Page
---+---

Thanks to the work of such groups as the US Network for Global and Economic Justice (Fact Sheets), we know that loans initially borrowed from the IMF and World Bank to eradicate illiteracy are today being paid back by some of the world’s poorest nations; up to 60-70 percent of their Gross National Products are sometimes used to make payments on these debts. As a result, serious concerns have arisen regarding how the political and ethical practices of the IMF and World Bank have tainted UNESCO’s plans, with critics complaining that UNESCO’S literacy mission has not brought its founders’ hoped for peace to the world (Lengyell).

Despite this history, UNESCO continues, and, indeed, it has claimed notable successes. For instance, it claims to have eradicated illiteracy in the West Indies. According to UNESCO, in 1946, an estimated 34 percent of the people of Dominica, Grenada, St. Vincent, and St. Lucia were illiterate (UNESCO, Compendium, 1998). By 1970, that number had been reduced to 4.2 percent. According to UNESCO’s latest statistics, today 98 percent of the people in that region are literate. For these islands, then, if UNESCO’s claims are valid, the organization has met its objective. But what UNESCO does not report is that literacy alone isn’t commensurate with economic prosperity. Though reportedly literate, the people of the West Indies still do not have opportunities for upward mobility. Making matters worse, the bulk of financial aid for the islands still comes in the form of external loans which exacerbate the islands’ economic problems. “If UNESCO has been successful in eradicating illiteracy, The World Bank and the International Monetary Fund have been just as successful in saddling the West Indies with devastating debt” (Wagner 356).

Today UNESCO is faced with a perception problem. It is no longer perceived to be an organization dedicated to abolishing illiteracy; instead, it is seen as a US contrivance, loyal to the economic and cultural designs of the US, working to disadvantage and hinder the economic development of third world nations. As long as UNESCO’s plans are tied to the US and The World Bank’s agenda, this problem will likely persist.

The World Bank

In the late 1960’s The World Bank, which, with its affiliates, is now called The World Bank Group, was granted responsibility for UNESCO’s financial division:

According to the UN Charter, these financial institutions [The World Bank and IMF] were supposed to be under the control of the Economic and Social Council (ECOSOC) which is under the control of the General Assembly. This arrangement, had it been preserved, would have made the World Bank and IMF, somewhat accountable to a broader constituency than just first–world banking interests. But note that the World Bank and IMF do not operate under the control of the General Assembly. Not only are the officials running these powerful institutions unaccountable to the citizenry, . . . the average citizen has no idea what the IMF and World Bank do. (Danaher 38-9)

But we need to know what they do, and we can. The World Bank’s publications on education are easily available on the Bank’s web page (http://publications.worldbank.org/), and they are a lesson in how international policy is connected to USdomestic policy and how both contain dangerous harbingers for the future of literacy education here and abroad.

---+---

Data
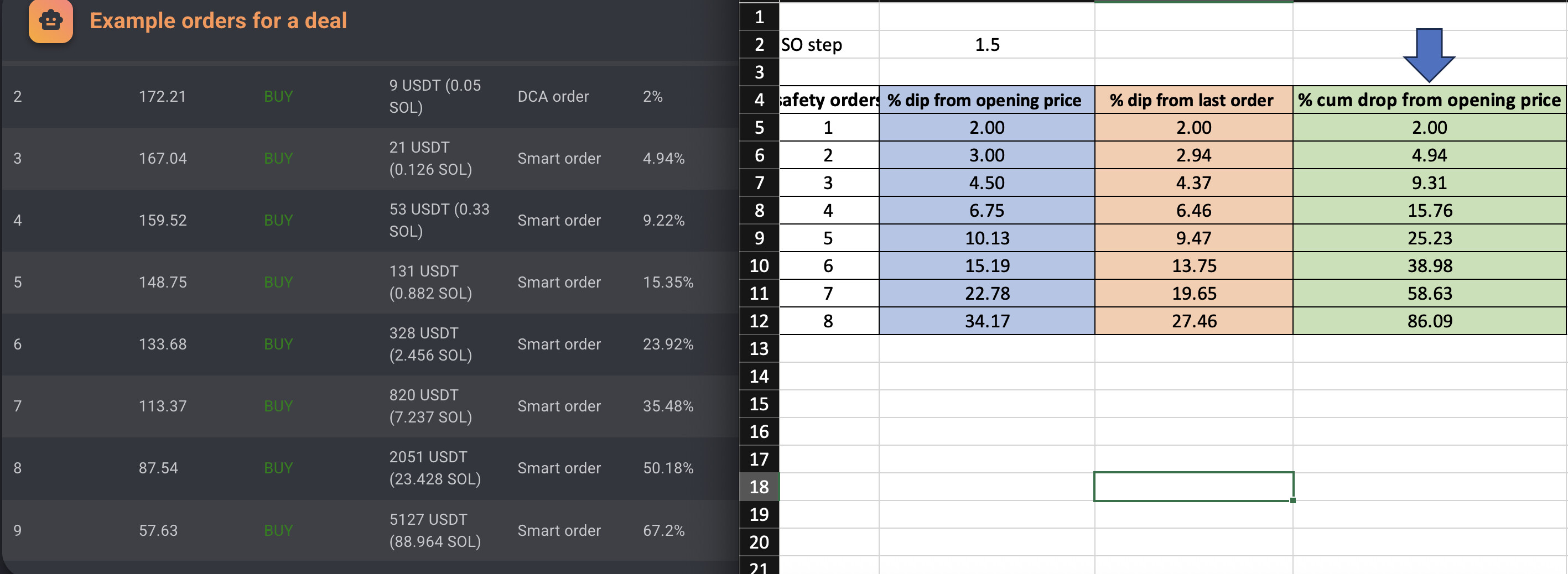Select the 'SO step' label cell
Screen dimensions: 1568x574
pyautogui.click(x=828, y=44)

---+---

Tasks to carry out
[1] Answer these from the text on UNESCO and the World Bank, one line each:
(a) What share of the people of Dominica, Grenada, St. Vincent, and St. Lucia were estimated to be illiterate in 1946?
(b) When was The World Bank granted responsibility for UNESCO's financial division?
(c) Under the UN Charter, which council were the World Bank and IMF supposed to be controlled by?
[2] Update the UNESCO text from the words "Today UNESCO is" through the words "will likely persist.", writing "image problem" in place of "perception problem".

Solutions to the exercise
[1]
(a) An estimated 34 percent.
(b) In the late 1960's.
(c) The Economic and Social Council (ECOSOC).

[2]
Today UNESCO is faced with a image problem. It is no longer perceived to be an organization dedicated to abolishing illiteracy; instead, it is seen as a US contrivance, loyal to the economic and cultural designs of the US, working to disadvantage and hinder the economic development of third world nations. As long as UNESCO’s plans are tied to the US and The World Bank’s agenda, this problem will likely persist.